Tonín murió cuatro días más tarde en el hospital. Yo cerré la clínica, anunciándole vacaciones a la enfermera, y me deshice del instrumental rociándolo con gasolina en un descampado.
Aunque me hubiesen señalado más de un millón de heridas en el cuerpo del chico, no habrían podido quitarme la pena de que la muerte le había entrado por el frenillo. Y de eso la responsable era yo.
Así que propuse a las dos compañías de seguros que buscaran a quien me sustituyese y me encerré en la urbanización con las cartas de Vicky. Lo de hacerlas desaparecer en un mar de llamas me pareció tan absurdo que no lo pensé. Nadie se desprende de su pasado sin una razón que lo reemplace, y yo no tenía ninguna. A Paqui no podría ponerle la mano encima como no fuera dorándomela con billetes de mil. Lo que era tan ajeno a mi vanidad como volver a Josi tras haber divulgado nuestra separación. Pues aparte de que metérselo a Josi era como clavar un cuchillo de monte en un cuenco de mantequilla, lo que menos quería yo era regar la maceta de Paqui con un caudal de oro. O se avenía a retozar conmigo por amor al arte, o la luna que le ofrecí no saldría para ella. Y como esto implicaba su traslado a la urbanización, el culo de Paqui lo veía muy verde.
En cuanto a los rubios o morenos que podía quilarme por medio de Laurita, lo mismo. Porque, muerto Tonín, yo no me atrevía a verme con Antonia a menos que el cadáver se hubiese enfriado. Ya me había ido de la alcoba sin decirle adiós, y ni fuerzas tuve para el entierro, del que me enteré por Josi la misma mañana en que lo sacaron del hospital. Y de ir sola al barrio y concertar con la chica, ni hablar, porque Antonia podía perder a su vástago y a su mujer a un tiempo y seguir pegando el ojo como si no hubiese ocurrido nada. Y aunque mi amiga no supiese palabra de mis temores, a mí me impedían coincidir con ella.

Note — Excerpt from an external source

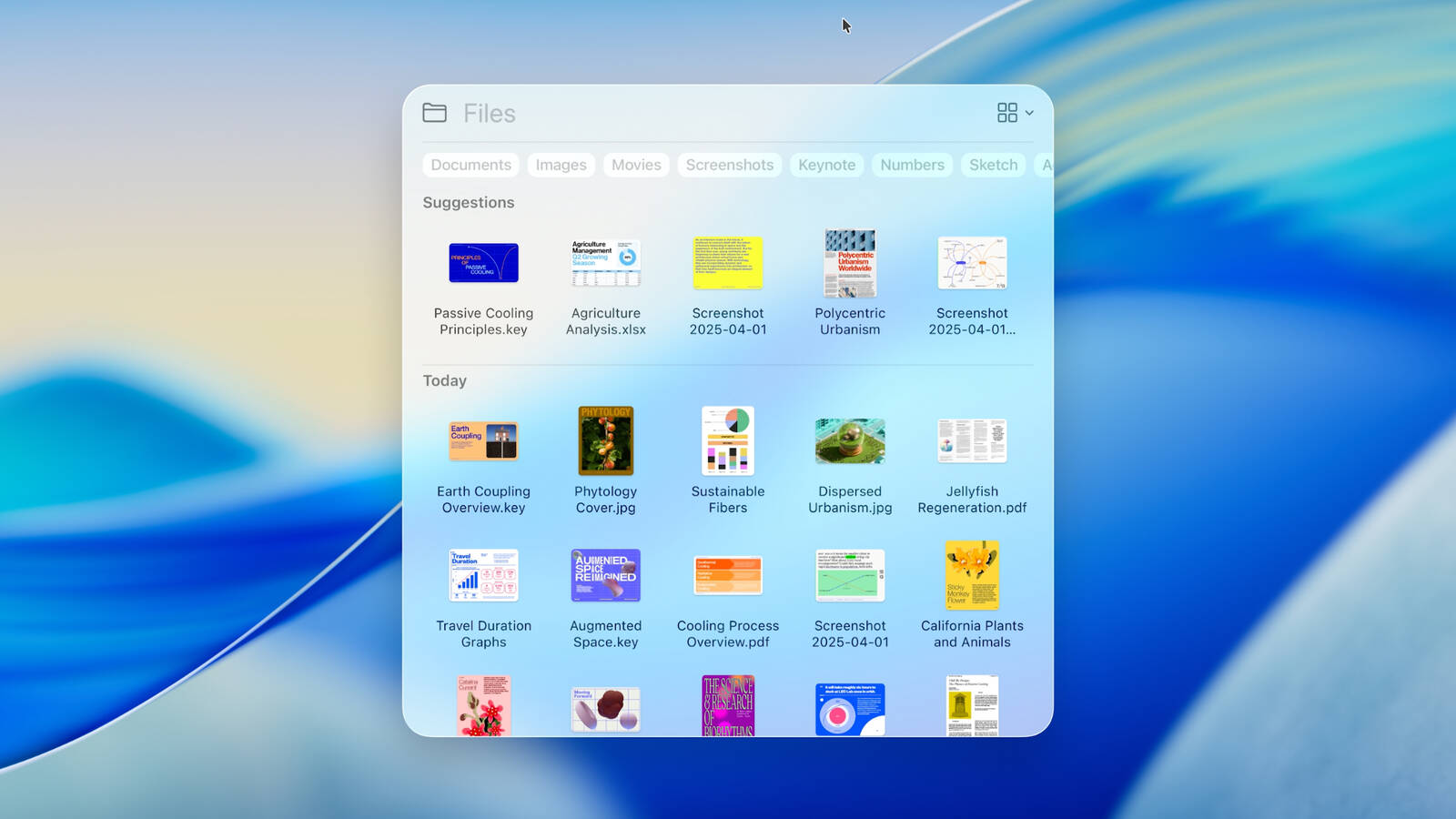1456x819 pixels.
Task: Click the Files folder icon
Action: pos(434,113)
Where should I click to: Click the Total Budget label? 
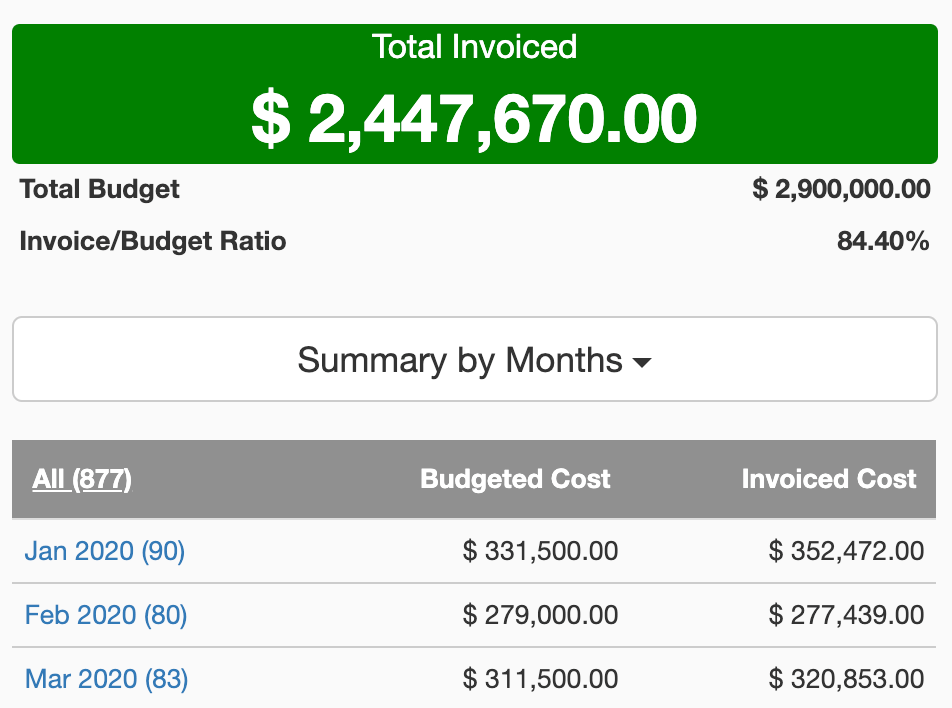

No sé si fueron una o dos las semanas de reclusión en el santuario, porque leí las cartas de Vicky durante esos días como si fuesen mi tabla de salvación.
Repasé uno a uno los escritos. Los ordené de nuevo. Dividí en tres aquel largo período de separación. Me acongojó leer en ellas el anuncio de un reencuentro que nunca se produjo, y me lancé a la calle dispuesta a conservarla sin renunciar por ello a mi propia vida.
En esas me encontraba cuando conocí a Chema, a quien conduje a la urbanización porque entre sus defectos no figuraba el de dejarme fría. Es cierto que se puso a mi espalda muchas más veces que yo a la suya. Pero cuando dos meses más tarde fui con ella a El Aaiún para regresar sabiendo que Vicky podía vivir entre Ceuta y Tánger, yo disfrutaba de mi propio cuerpo gracias a sus brutalidades. Lo que ocasionó a su vez que no la dejase sola, viviendo al buen tun tun, cuando decidí el segundo viaje.
Y eso fue lo que mató a mi Vicky, bajo las estrellas de la bahía.